● How to complete this task: Pull every line that holds the word "type" from the entries.

Collected data:
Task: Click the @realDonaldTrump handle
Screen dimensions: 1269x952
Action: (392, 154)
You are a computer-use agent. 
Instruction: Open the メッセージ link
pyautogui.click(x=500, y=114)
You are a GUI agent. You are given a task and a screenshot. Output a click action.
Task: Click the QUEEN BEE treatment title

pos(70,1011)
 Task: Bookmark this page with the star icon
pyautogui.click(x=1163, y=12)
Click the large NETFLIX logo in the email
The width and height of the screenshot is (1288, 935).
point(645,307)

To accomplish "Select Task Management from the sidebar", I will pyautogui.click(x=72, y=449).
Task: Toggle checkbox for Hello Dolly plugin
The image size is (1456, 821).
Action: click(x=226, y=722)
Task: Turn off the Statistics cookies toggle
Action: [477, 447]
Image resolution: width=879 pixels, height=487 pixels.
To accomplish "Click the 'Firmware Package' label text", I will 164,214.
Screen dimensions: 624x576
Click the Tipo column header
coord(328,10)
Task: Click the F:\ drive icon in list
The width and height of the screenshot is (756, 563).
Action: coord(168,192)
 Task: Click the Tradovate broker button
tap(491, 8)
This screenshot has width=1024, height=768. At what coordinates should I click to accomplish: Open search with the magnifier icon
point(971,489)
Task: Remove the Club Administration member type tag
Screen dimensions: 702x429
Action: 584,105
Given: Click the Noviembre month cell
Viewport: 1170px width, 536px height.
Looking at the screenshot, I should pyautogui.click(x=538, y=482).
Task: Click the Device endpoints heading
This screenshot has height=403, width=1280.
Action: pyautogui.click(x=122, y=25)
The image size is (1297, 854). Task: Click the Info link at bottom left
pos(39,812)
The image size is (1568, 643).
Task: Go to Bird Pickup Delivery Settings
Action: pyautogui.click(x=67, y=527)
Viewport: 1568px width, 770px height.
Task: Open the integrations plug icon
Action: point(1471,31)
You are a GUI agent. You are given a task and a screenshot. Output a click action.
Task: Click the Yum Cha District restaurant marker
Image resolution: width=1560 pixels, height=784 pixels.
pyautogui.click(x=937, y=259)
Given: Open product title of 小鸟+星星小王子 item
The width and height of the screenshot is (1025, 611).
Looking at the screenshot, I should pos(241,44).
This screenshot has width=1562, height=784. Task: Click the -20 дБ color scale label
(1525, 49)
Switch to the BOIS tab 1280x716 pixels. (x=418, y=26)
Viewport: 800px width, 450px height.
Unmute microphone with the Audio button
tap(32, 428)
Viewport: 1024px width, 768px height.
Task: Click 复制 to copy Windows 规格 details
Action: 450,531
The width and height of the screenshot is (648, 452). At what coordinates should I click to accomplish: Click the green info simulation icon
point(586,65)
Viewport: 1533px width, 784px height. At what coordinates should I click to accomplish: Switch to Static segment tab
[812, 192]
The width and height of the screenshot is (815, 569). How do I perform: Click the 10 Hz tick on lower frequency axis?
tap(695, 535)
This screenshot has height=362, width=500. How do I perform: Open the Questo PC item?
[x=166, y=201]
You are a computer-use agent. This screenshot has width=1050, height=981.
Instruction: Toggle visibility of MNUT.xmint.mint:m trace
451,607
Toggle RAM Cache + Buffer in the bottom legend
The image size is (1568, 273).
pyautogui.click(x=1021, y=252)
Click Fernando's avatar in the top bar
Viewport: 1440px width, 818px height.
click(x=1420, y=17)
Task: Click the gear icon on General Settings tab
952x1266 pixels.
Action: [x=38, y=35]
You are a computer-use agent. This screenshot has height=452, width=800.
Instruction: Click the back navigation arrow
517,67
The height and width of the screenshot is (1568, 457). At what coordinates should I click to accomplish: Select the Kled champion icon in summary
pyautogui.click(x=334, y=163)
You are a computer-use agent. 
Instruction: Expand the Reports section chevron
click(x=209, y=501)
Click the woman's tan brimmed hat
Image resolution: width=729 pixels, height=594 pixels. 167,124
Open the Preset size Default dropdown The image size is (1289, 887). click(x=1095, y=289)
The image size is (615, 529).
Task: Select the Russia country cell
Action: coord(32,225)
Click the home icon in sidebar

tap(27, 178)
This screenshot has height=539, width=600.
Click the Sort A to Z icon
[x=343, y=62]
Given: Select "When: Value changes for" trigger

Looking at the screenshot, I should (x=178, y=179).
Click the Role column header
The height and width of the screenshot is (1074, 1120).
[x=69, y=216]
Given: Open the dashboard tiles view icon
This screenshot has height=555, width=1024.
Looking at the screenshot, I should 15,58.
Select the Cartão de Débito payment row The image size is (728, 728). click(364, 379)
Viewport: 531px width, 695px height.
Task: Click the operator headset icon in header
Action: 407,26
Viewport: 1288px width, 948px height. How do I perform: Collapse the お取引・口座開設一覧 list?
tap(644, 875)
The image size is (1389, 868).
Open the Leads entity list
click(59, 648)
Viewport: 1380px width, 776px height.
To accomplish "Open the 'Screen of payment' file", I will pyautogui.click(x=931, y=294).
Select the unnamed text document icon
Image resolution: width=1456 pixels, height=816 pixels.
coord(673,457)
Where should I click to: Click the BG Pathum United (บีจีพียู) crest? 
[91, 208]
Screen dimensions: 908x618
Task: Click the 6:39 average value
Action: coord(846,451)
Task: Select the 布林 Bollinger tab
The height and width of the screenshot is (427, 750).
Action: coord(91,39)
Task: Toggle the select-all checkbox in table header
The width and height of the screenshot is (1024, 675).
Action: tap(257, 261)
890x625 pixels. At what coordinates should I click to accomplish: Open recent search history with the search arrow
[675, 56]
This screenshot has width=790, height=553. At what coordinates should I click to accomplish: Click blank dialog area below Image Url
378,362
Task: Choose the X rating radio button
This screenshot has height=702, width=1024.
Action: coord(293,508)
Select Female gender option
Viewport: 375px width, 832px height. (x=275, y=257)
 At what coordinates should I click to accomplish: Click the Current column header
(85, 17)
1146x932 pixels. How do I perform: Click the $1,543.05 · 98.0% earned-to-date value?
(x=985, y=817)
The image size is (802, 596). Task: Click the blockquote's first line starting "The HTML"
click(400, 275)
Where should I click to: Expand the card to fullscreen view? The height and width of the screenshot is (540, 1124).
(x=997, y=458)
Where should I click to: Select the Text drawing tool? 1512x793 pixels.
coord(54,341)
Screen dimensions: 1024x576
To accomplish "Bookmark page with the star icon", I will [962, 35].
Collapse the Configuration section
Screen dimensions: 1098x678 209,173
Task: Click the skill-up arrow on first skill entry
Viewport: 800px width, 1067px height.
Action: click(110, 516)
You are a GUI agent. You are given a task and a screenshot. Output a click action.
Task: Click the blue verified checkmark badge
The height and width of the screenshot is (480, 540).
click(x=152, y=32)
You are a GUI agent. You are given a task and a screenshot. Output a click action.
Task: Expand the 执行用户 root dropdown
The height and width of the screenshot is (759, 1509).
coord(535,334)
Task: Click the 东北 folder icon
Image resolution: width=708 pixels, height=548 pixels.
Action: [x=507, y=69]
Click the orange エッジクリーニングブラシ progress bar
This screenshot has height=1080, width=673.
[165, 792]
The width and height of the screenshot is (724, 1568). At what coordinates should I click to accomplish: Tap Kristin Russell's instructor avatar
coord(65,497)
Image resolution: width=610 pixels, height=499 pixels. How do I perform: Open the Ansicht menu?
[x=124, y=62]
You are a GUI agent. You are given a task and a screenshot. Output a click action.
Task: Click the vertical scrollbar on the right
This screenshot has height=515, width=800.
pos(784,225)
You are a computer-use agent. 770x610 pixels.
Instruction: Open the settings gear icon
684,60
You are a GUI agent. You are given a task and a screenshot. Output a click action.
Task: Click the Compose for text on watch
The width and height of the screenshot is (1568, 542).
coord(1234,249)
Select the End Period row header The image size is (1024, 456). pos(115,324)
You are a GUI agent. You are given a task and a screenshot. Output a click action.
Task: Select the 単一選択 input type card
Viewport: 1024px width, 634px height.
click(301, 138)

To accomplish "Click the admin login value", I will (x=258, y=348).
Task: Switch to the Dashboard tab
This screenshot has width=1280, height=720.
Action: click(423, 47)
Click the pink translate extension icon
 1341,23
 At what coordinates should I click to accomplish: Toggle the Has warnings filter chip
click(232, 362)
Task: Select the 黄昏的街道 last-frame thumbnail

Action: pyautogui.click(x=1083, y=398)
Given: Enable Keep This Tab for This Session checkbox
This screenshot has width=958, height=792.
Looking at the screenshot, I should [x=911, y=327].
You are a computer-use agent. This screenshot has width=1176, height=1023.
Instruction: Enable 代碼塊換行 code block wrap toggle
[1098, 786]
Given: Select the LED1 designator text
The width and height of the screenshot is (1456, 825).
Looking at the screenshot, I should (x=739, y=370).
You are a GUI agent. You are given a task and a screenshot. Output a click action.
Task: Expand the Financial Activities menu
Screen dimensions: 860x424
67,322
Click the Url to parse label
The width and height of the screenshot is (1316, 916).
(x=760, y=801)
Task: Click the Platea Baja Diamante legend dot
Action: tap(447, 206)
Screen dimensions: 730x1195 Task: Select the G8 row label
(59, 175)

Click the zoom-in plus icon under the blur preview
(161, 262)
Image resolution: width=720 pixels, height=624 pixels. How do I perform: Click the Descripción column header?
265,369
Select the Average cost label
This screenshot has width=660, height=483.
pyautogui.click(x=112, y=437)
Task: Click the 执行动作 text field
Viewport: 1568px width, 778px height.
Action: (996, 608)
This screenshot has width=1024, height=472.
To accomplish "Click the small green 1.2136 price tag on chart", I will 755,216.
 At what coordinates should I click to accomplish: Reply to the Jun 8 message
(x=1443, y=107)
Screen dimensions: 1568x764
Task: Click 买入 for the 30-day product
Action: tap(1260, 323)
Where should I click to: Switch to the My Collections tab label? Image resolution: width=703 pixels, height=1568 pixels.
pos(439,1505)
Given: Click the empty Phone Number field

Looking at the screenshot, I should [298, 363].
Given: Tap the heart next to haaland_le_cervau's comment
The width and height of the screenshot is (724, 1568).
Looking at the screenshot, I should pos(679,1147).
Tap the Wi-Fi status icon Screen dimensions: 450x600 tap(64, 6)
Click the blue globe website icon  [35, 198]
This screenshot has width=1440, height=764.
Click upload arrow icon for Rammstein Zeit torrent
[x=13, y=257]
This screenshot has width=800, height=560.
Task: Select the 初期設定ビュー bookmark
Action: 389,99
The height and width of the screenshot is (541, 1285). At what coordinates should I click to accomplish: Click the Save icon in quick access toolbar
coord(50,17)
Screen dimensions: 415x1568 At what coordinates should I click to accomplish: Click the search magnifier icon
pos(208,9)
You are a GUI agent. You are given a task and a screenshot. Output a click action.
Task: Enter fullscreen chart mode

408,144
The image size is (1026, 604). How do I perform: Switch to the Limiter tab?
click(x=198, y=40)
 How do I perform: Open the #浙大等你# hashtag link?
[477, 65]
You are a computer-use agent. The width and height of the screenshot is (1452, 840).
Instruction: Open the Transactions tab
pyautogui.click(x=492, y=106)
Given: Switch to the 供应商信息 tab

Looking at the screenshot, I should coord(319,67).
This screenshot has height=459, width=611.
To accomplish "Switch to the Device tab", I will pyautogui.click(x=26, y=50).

● Solved exercise:
Task: Remove the Club Administration member type tag
Task: Select the 単一選択 input type card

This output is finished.